Union with Scotland (Amendment) Act 1707
- Parliament of Great Britain
- Long title: An Act for rendring the Union of the Two Kingdoms more intire and complete.
- Citation: 6 Ann. c. 40; 6 Ann. c. 6;
- Territorial extent: England and Wales; Scotland;

Dates
- Royal assent: 13 February 1708
- Commencement: 23 October 1707

Other legislation
- Amended by: Statute Law Revision Act 1867; Circuit Courts and Criminal Procedure (Scotland) Act 1925; Parliament (Elections and Meeting) Act 1943; Representation of the People Act 1949;
- Relates to: Acts of Union 1707

Status: Amended

Text of statute as originally enacted

Revised text of statute as amended

Text of the Union with Scotland (Amendment) Act 1707 as in force today (including any amendments) within the United Kingdom, from legislation.gov.uk.

= Union with Scotland (Amendment) Act 1707 =

Act of the Parliament of Great Britain

The Union with Scotland (Amendment) Act 1707 (6 Ann. . c. 40) is an act of the Parliament of Great Britain.

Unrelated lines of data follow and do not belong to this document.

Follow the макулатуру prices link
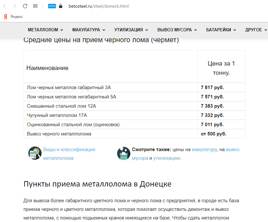Viewport: 268px width, 222px height. coord(204,149)
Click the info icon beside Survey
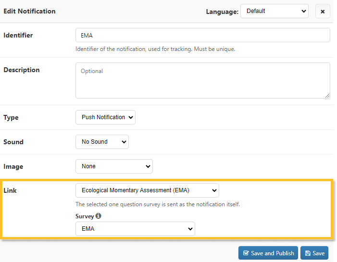This screenshot has height=262, width=337. (99, 216)
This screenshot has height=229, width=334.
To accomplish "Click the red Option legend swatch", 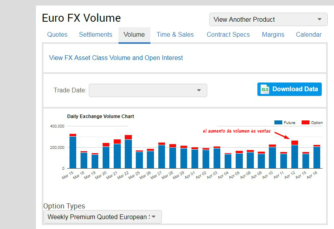I will pyautogui.click(x=305, y=123).
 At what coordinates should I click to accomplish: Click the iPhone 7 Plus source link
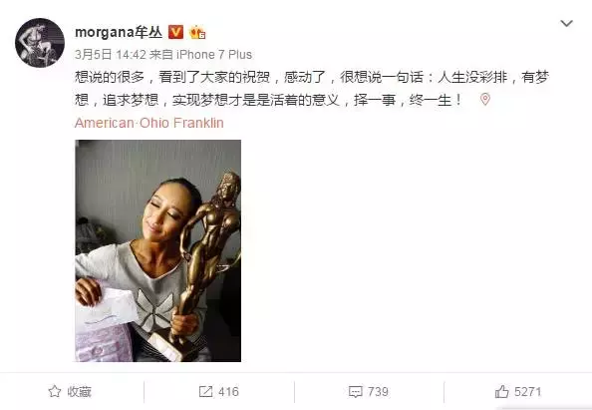tap(214, 55)
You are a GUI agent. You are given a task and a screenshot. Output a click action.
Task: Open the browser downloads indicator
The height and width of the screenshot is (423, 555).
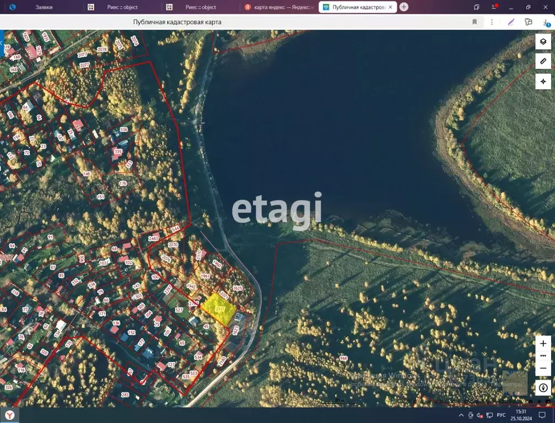pos(546,22)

It is chapter VI in the common printed editions.

As of 2026, the act is partly in force in Great Britain.

It united the English and Scottish Privy Councils and decentralised Scottish administration by appointing justices of the peace in each shire to carry out administration. In effect it took the day-to-day government of Scotland out of the hands of politicians and into those of the College of Justice.

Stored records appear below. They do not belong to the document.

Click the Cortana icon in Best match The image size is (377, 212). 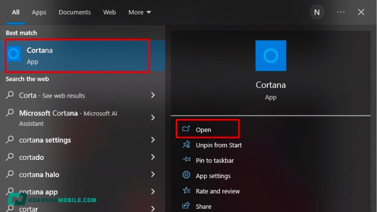click(x=14, y=54)
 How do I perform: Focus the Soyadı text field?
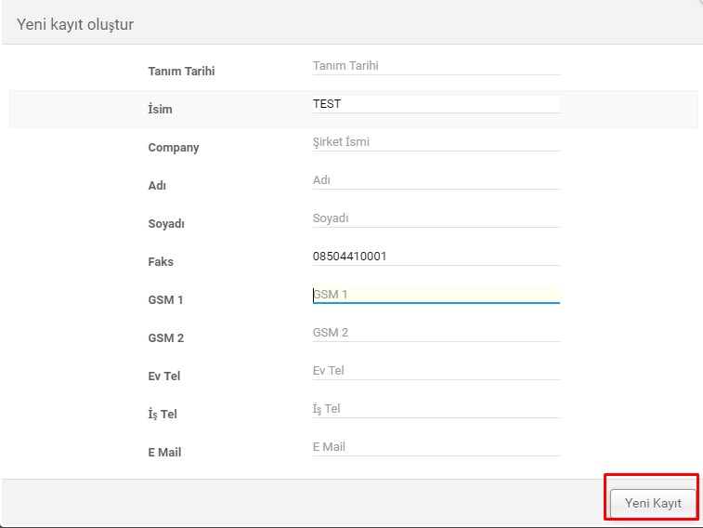(x=436, y=218)
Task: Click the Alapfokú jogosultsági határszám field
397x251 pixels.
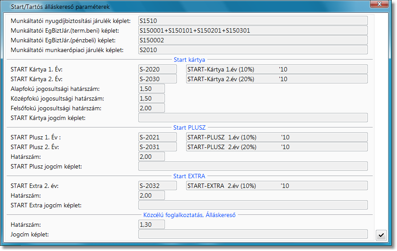Action: (152, 89)
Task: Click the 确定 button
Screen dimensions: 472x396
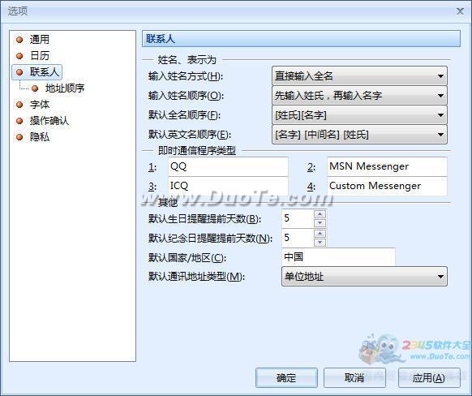Action: (x=286, y=377)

== Subsequent developments ==
Section 5 from " and the said several Sheriffs " to end of that section, and section 6, of the act was repealed by section 1 of, and the schedule to, the Statute Law Revision Act 1867 (30 & 31 Vict. c. 59), which came into force on 15 July 1867.

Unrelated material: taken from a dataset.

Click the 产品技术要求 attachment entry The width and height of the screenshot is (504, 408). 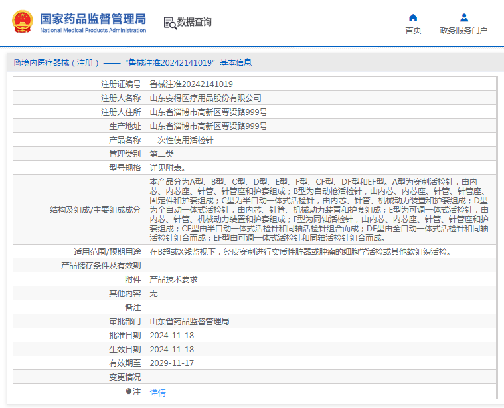173,280
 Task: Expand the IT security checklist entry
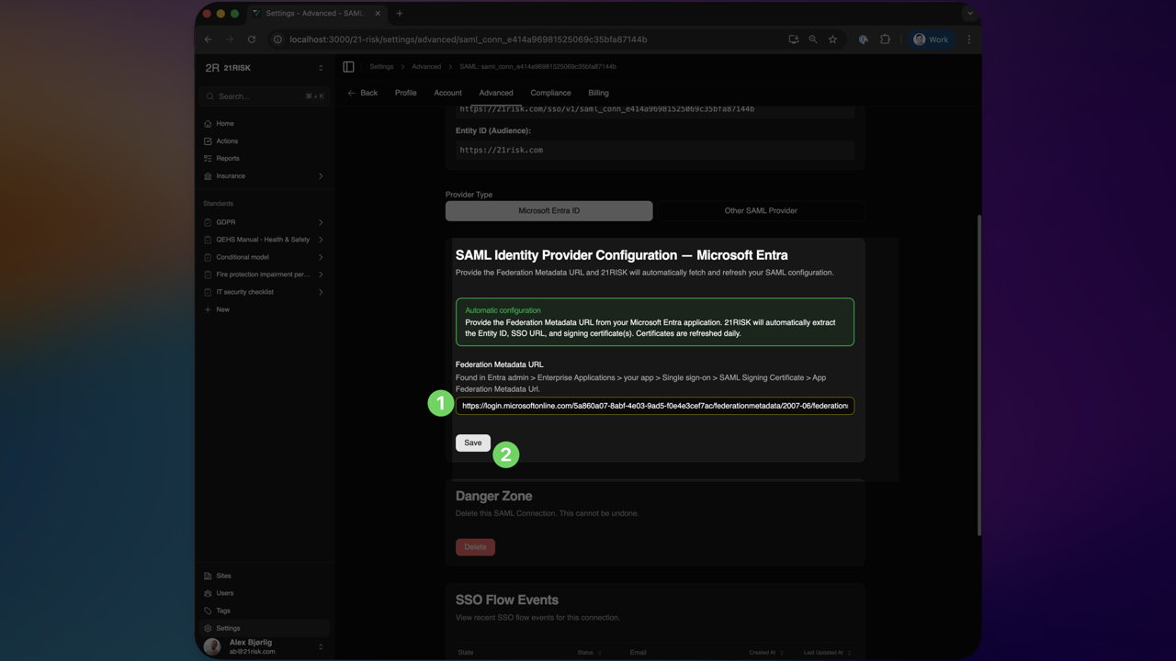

Section 4 of the act was repealed by section 4 of, and the schedule to, the Circuit Courts and Criminal Procedure (Scotland) Act 1925 (15 & 16 Geo. 5. c. 81), which came into force on 22 December 1925.

Section 5 of the act was repealed by section 175(1) of, and the ninth schedule to, the Representation of the People Act 1949 (12, 13 & 14 Geo. 6. c. 68), which came into force on 3 April 1950.